Porto Recanati 2014: un’estate da dimenticare. Al netto di terremoti e bombe d’acqua, però, questo genere di problemi più terra-terra (anzi, sottoterra) è decisamente pertinenza dell’amministrazione. Non per nulla in queste ore si sta svolgendo un briefing tra giunta e vertici di Astea, per provare a capire come mai il sistema fognario nel suo complesso abbia generato questi scompensi e anche altri molto più devastanti per l’immagine della città, a partire dalla macchia di scarichi di fogna e liquami che ha coperto il mare il 14 agosto scorso, fino al più recente divieto di balneazione, tutt’ora in vigore, causato ancora una volta dagli scarichi della Fiumarella: dal capannone Nrevi al balneare Maria e Wanda dal 25 agosto e fino a nuovo ordine non si può fare il bagno. Quanto alle fogne problemi simili a quello di via Lepanto si sono verificati in via Palestro, all’altezza del negozio Tutti tipi: Italspurgo è già intervenuta a decongestionare, ma alle 19, quando ci rechiamo sul posto, l’acqua è radente, 10-15 centimetri sotto la grata dei tombini.

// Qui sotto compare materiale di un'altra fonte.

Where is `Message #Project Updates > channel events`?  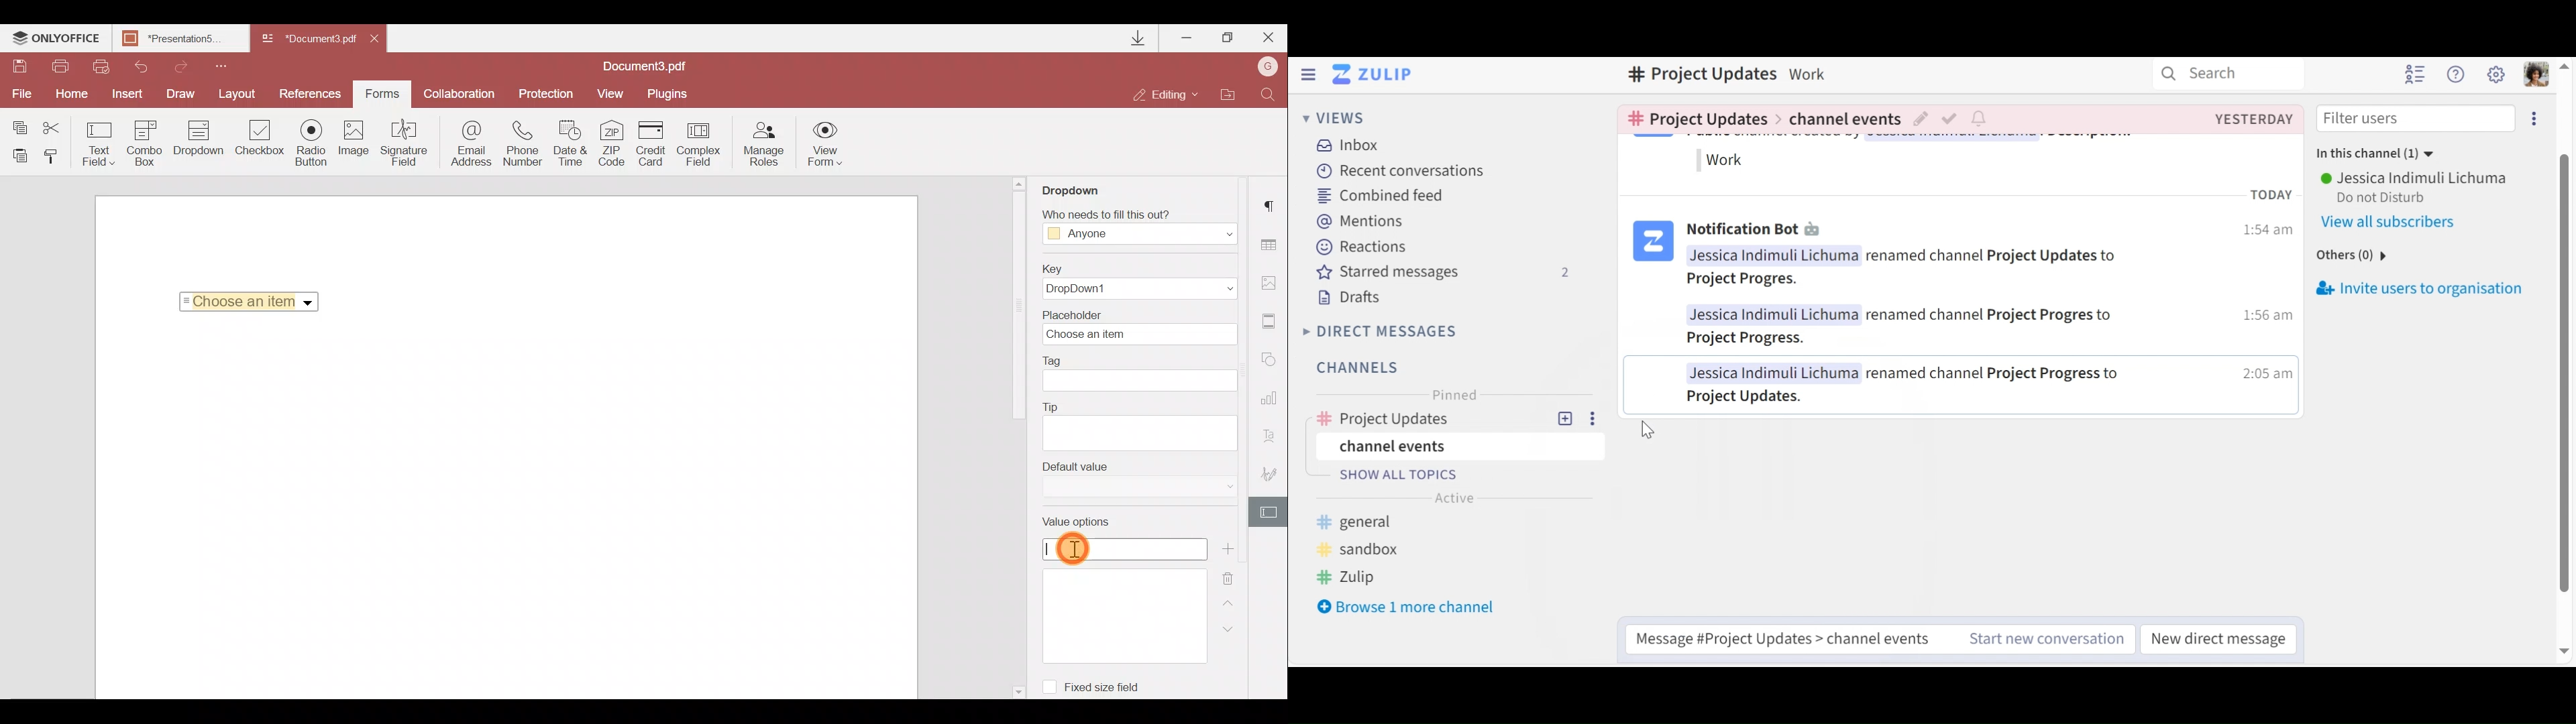 Message #Project Updates > channel events is located at coordinates (1788, 639).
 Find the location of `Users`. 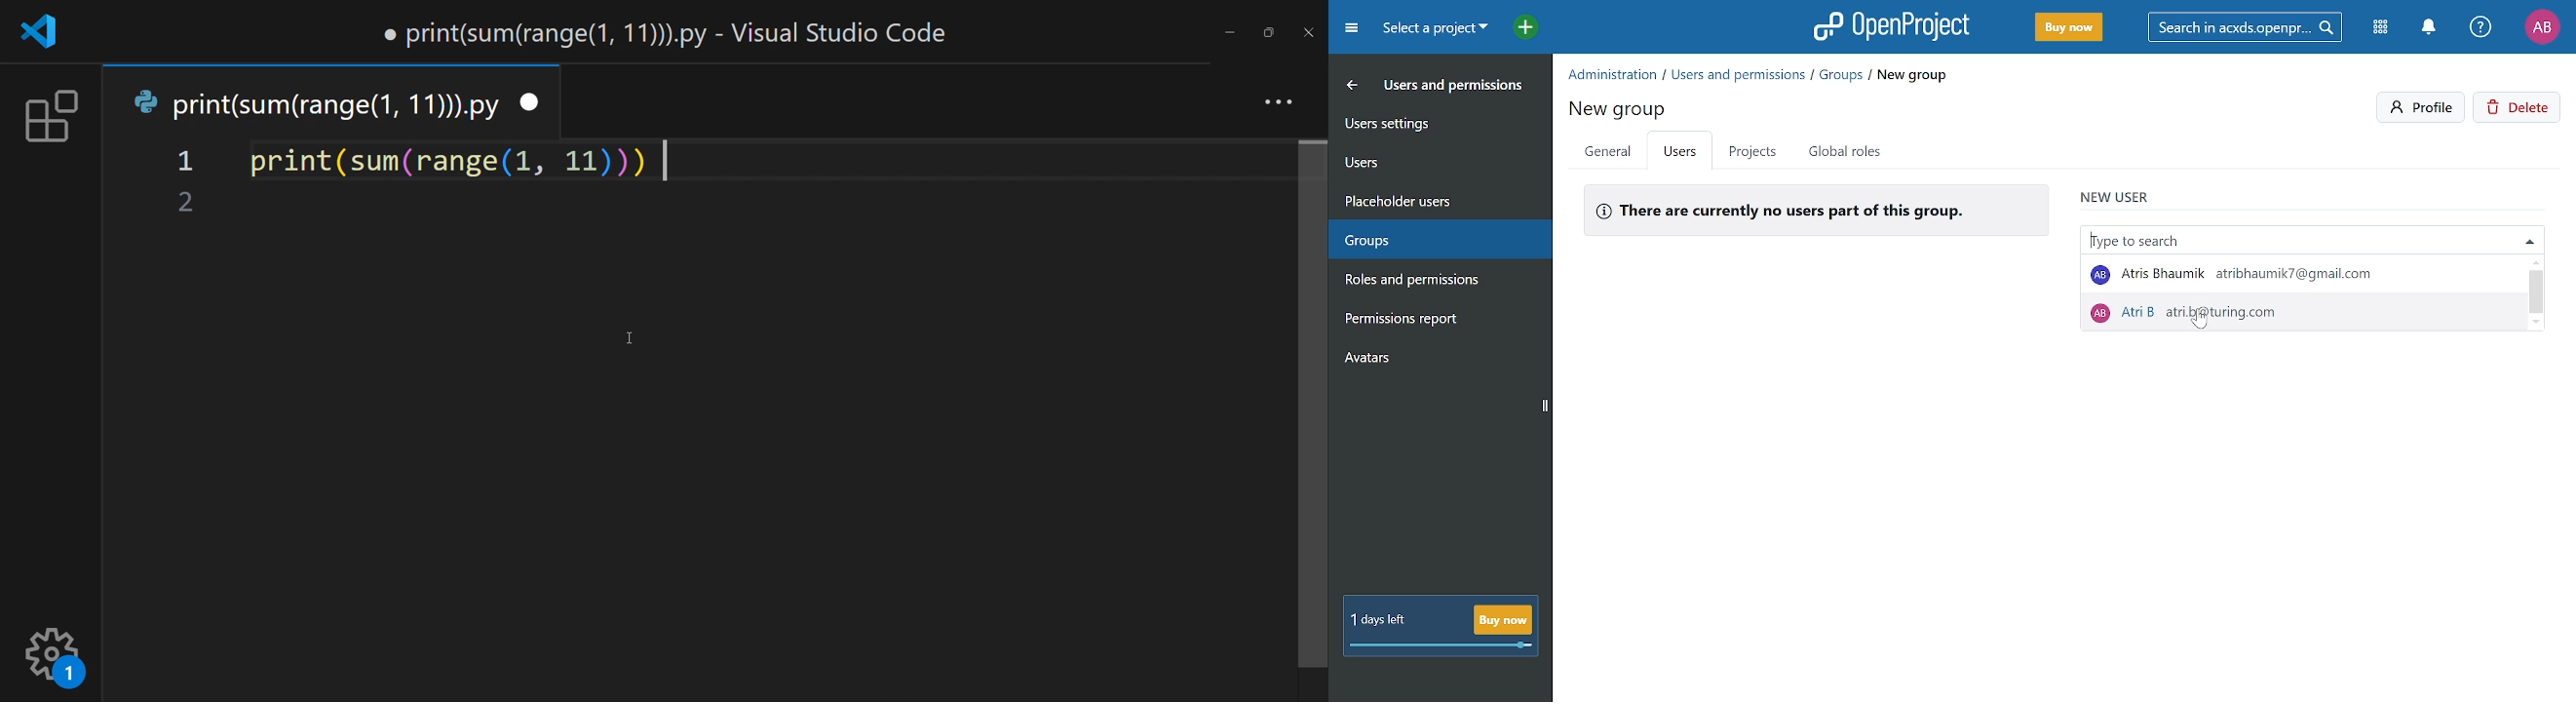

Che succede a Porto Recanati? Con ogni probabilità lo sapremo molto presto, anche perché gli operatori si sono stancati del solito refrain. “Ci pensiamo dopo la stagione, ci dicono gli amministratori – è il lamento di uno di loro – ma io ho pagato due rate di 800 euro per occupare il suolo coi tavolini, e non me li rende mica nessuno”. Urgono risposte. E soprattutto soluzioni.